Requirements >> Reproduce every one of the records below word for word, without changing anything.

------ Entries shown

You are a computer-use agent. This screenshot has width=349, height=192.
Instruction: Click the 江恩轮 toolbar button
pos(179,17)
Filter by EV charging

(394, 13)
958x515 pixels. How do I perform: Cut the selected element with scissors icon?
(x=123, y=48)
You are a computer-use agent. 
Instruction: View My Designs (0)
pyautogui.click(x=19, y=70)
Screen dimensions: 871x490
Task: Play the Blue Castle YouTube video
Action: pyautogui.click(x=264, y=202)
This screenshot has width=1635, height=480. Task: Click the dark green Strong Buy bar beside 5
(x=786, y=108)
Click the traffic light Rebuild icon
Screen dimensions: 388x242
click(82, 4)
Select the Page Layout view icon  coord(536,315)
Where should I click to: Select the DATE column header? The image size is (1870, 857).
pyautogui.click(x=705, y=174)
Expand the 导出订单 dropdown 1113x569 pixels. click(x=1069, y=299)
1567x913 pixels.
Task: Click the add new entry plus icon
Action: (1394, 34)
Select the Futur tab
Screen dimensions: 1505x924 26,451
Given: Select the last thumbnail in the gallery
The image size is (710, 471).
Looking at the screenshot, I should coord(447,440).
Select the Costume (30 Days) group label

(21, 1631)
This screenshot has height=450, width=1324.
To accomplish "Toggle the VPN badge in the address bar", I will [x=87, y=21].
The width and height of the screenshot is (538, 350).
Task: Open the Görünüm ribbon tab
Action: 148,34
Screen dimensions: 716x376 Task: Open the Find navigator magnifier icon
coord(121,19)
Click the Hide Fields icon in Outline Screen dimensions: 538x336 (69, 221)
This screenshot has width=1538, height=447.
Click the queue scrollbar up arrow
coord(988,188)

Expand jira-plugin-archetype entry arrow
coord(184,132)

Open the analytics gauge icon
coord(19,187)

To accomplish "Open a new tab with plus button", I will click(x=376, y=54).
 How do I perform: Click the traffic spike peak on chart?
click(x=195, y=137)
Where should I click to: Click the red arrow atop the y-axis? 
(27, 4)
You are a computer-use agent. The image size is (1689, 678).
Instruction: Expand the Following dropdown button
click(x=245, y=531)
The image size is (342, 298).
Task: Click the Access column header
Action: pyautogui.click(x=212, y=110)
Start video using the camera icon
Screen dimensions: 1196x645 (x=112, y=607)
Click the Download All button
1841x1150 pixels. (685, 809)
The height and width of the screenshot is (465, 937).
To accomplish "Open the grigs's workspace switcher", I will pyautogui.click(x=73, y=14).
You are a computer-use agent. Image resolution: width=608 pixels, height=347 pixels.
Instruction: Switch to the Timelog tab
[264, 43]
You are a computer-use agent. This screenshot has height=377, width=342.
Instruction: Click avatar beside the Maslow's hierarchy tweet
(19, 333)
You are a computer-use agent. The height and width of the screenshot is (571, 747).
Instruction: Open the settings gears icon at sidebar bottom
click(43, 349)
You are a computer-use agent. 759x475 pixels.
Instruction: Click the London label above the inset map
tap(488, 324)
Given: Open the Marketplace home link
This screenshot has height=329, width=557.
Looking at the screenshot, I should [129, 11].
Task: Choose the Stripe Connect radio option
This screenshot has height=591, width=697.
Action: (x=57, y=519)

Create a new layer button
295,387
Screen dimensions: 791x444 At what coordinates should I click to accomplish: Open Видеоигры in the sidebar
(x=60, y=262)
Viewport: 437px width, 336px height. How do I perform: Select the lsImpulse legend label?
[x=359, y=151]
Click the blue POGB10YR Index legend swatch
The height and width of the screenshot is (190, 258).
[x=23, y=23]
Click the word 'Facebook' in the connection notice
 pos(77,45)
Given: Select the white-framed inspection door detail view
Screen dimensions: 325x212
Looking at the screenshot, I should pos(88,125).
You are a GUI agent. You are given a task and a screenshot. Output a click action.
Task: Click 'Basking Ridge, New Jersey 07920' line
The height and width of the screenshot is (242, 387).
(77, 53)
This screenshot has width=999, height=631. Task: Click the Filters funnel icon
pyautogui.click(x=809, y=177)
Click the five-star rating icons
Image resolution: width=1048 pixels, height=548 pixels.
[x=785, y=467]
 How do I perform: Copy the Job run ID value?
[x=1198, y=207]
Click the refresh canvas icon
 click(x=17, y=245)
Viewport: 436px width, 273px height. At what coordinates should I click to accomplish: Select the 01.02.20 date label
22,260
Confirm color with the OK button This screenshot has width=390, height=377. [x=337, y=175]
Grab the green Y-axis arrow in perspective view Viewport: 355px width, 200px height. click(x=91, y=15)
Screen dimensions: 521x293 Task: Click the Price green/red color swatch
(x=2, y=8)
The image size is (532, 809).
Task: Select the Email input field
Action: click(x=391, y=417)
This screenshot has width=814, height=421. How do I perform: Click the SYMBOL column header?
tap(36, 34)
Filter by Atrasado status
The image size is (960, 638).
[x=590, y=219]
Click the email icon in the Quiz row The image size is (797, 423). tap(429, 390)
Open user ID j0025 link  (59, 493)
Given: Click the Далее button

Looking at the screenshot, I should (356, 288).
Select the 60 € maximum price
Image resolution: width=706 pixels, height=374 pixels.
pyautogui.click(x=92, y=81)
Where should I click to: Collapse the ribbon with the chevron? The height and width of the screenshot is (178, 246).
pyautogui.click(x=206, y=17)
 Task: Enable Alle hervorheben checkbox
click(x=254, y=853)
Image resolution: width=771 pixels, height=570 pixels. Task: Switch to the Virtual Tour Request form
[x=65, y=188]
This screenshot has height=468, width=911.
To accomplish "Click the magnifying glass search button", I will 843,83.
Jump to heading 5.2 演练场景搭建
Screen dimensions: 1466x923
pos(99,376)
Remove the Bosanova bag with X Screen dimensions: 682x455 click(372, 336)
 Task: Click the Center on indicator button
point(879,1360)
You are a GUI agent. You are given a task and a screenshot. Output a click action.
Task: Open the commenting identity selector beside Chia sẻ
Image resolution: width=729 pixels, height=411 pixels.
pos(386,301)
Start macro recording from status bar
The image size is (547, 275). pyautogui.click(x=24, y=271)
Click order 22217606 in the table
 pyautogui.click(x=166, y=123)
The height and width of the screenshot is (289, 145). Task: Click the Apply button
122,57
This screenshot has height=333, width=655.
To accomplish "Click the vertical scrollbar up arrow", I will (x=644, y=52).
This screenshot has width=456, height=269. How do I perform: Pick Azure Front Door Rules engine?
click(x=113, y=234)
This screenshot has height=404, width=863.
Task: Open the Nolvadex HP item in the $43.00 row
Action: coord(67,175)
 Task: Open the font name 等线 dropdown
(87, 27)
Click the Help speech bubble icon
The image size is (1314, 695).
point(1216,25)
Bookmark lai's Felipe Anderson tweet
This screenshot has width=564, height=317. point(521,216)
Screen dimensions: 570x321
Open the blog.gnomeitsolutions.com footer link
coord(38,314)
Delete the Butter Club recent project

------------

Task result >>
You are a computer-use agent. This screenshot has width=349, height=192.
Instruction: Click the 江恩轮 toolbar button
pos(179,17)
Filter by EV charging

(394, 13)
958x515 pixels. How do I perform: Cut the selected element with scissors icon?
(x=123, y=48)
You are a computer-use agent. 
Instruction: View My Designs (0)
pyautogui.click(x=19, y=70)
Screen dimensions: 871x490
Task: Play the Blue Castle YouTube video
Action: pyautogui.click(x=264, y=202)
This screenshot has width=1635, height=480. Task: Click the dark green Strong Buy bar beside 5
(x=786, y=108)
Click the traffic light Rebuild icon
Screen dimensions: 388x242
click(82, 4)
Select the Page Layout view icon  coord(536,315)
Where should I click to: Select the DATE column header? The image size is (1870, 857).
pyautogui.click(x=705, y=174)
Expand the 导出订单 dropdown 1113x569 pixels. click(x=1069, y=299)
1567x913 pixels.
Task: Click the add new entry plus icon
Action: (1394, 34)
Select the Futur tab
Screen dimensions: 1505x924 26,451
Given: Select the last thumbnail in the gallery
The image size is (710, 471).
Looking at the screenshot, I should coord(447,440).
Select the Costume (30 Days) group label

(21, 1631)
This screenshot has height=450, width=1324.
To accomplish "Toggle the VPN badge in the address bar", I will [x=87, y=21].
The width and height of the screenshot is (538, 350).
Task: Open the Görünüm ribbon tab
Action: 148,34
Screen dimensions: 716x376 Task: Open the Find navigator magnifier icon
coord(121,19)
Click the Hide Fields icon in Outline Screen dimensions: 538x336 (69, 221)
This screenshot has width=1538, height=447.
Click the queue scrollbar up arrow
coord(988,188)

Expand jira-plugin-archetype entry arrow
coord(184,132)

Open the analytics gauge icon
coord(19,187)

To accomplish "Open a new tab with plus button", I will click(x=376, y=54).
 How do I perform: Click the traffic spike peak on chart?
click(x=195, y=137)
Where should I click to: Click the red arrow atop the y-axis? 
(27, 4)
You are a computer-use agent. The image size is (1689, 678).
Instruction: Expand the Following dropdown button
click(x=245, y=531)
The image size is (342, 298).
Task: Click the Access column header
Action: pyautogui.click(x=212, y=110)
Start video using the camera icon
Screen dimensions: 1196x645 (x=112, y=607)
Click the Download All button
1841x1150 pixels. (685, 809)
The height and width of the screenshot is (465, 937).
To accomplish "Open the grigs's workspace switcher", I will pyautogui.click(x=73, y=14).
You are a computer-use agent. Image resolution: width=608 pixels, height=347 pixels.
Instruction: Switch to the Timelog tab
[264, 43]
You are a computer-use agent. This screenshot has height=377, width=342.
Instruction: Click avatar beside the Maslow's hierarchy tweet
(19, 333)
You are a computer-use agent. The height and width of the screenshot is (571, 747).
Instruction: Open the settings gears icon at sidebar bottom
click(43, 349)
You are a computer-use agent. 759x475 pixels.
Instruction: Click the London label above the inset map
tap(488, 324)
Given: Open the Marketplace home link
This screenshot has height=329, width=557.
Looking at the screenshot, I should [129, 11].
Task: Choose the Stripe Connect radio option
This screenshot has height=591, width=697.
Action: (x=57, y=519)

Create a new layer button
295,387
Screen dimensions: 791x444 At what coordinates should I click to accomplish: Open Видеоигры in the sidebar
(x=60, y=262)
Viewport: 437px width, 336px height. How do I perform: Select the lsImpulse legend label?
[x=359, y=151]
Click the blue POGB10YR Index legend swatch
The height and width of the screenshot is (190, 258).
[x=23, y=23]
Click the word 'Facebook' in the connection notice
 pos(77,45)
Given: Select the white-framed inspection door detail view
Screen dimensions: 325x212
Looking at the screenshot, I should pos(88,125).
You are a GUI agent. You are given a task and a screenshot. Output a click action.
Task: Click 'Basking Ridge, New Jersey 07920' line
The height and width of the screenshot is (242, 387).
(77, 53)
This screenshot has width=999, height=631. Task: Click the Filters funnel icon
pyautogui.click(x=809, y=177)
Click the five-star rating icons
Image resolution: width=1048 pixels, height=548 pixels.
[x=785, y=467]
 How do I perform: Copy the Job run ID value?
[x=1198, y=207]
Click the refresh canvas icon
 click(x=17, y=245)
Viewport: 436px width, 273px height. At what coordinates should I click to accomplish: Select the 01.02.20 date label
22,260
Confirm color with the OK button This screenshot has width=390, height=377. [x=337, y=175]
Grab the green Y-axis arrow in perspective view Viewport: 355px width, 200px height. click(x=91, y=15)
Screen dimensions: 521x293 Task: Click the Price green/red color swatch
(x=2, y=8)
The image size is (532, 809).
Task: Select the Email input field
Action: click(x=391, y=417)
This screenshot has width=814, height=421. How do I perform: Click the SYMBOL column header?
tap(36, 34)
Filter by Atrasado status
The image size is (960, 638).
[x=590, y=219]
Click the email icon in the Quiz row The image size is (797, 423). tap(429, 390)
Open user ID j0025 link  (59, 493)
Given: Click the Далее button

Looking at the screenshot, I should (356, 288).
Select the 60 € maximum price
Image resolution: width=706 pixels, height=374 pixels.
pyautogui.click(x=92, y=81)
Where should I click to: Collapse the ribbon with the chevron? The height and width of the screenshot is (178, 246).
pyautogui.click(x=206, y=17)
 Task: Enable Alle hervorheben checkbox
click(x=254, y=853)
Image resolution: width=771 pixels, height=570 pixels. Task: Switch to the Virtual Tour Request form
[x=65, y=188]
This screenshot has height=468, width=911.
To accomplish "Click the magnifying glass search button", I will 843,83.
Jump to heading 5.2 演练场景搭建
Screen dimensions: 1466x923
pos(99,376)
Remove the Bosanova bag with X Screen dimensions: 682x455 click(372, 336)
 Task: Click the Center on indicator button
point(879,1360)
You are a GUI agent. You are given a task and a screenshot. Output a click action.
Task: Open the commenting identity selector beside Chia sẻ
Image resolution: width=729 pixels, height=411 pixels.
pos(386,301)
Start macro recording from status bar
The image size is (547, 275). pyautogui.click(x=24, y=271)
Click order 22217606 in the table
 pyautogui.click(x=166, y=123)
The height and width of the screenshot is (289, 145). Task: Click the Apply button
122,57
This screenshot has height=333, width=655.
To accomplish "Click the vertical scrollbar up arrow", I will (x=644, y=52).
This screenshot has width=456, height=269. How do I perform: Pick Azure Front Door Rules engine?
click(x=113, y=234)
This screenshot has height=404, width=863.
Task: Open the Nolvadex HP item in the $43.00 row
Action: coord(67,175)
 Task: Open the font name 等线 dropdown
(87, 27)
Click the Help speech bubble icon
The image size is (1314, 695).
point(1216,25)
Bookmark lai's Felipe Anderson tweet
This screenshot has width=564, height=317. point(521,216)
Screen dimensions: 570x321
Open the blog.gnomeitsolutions.com footer link
coord(38,314)
Delete the Butter Club recent project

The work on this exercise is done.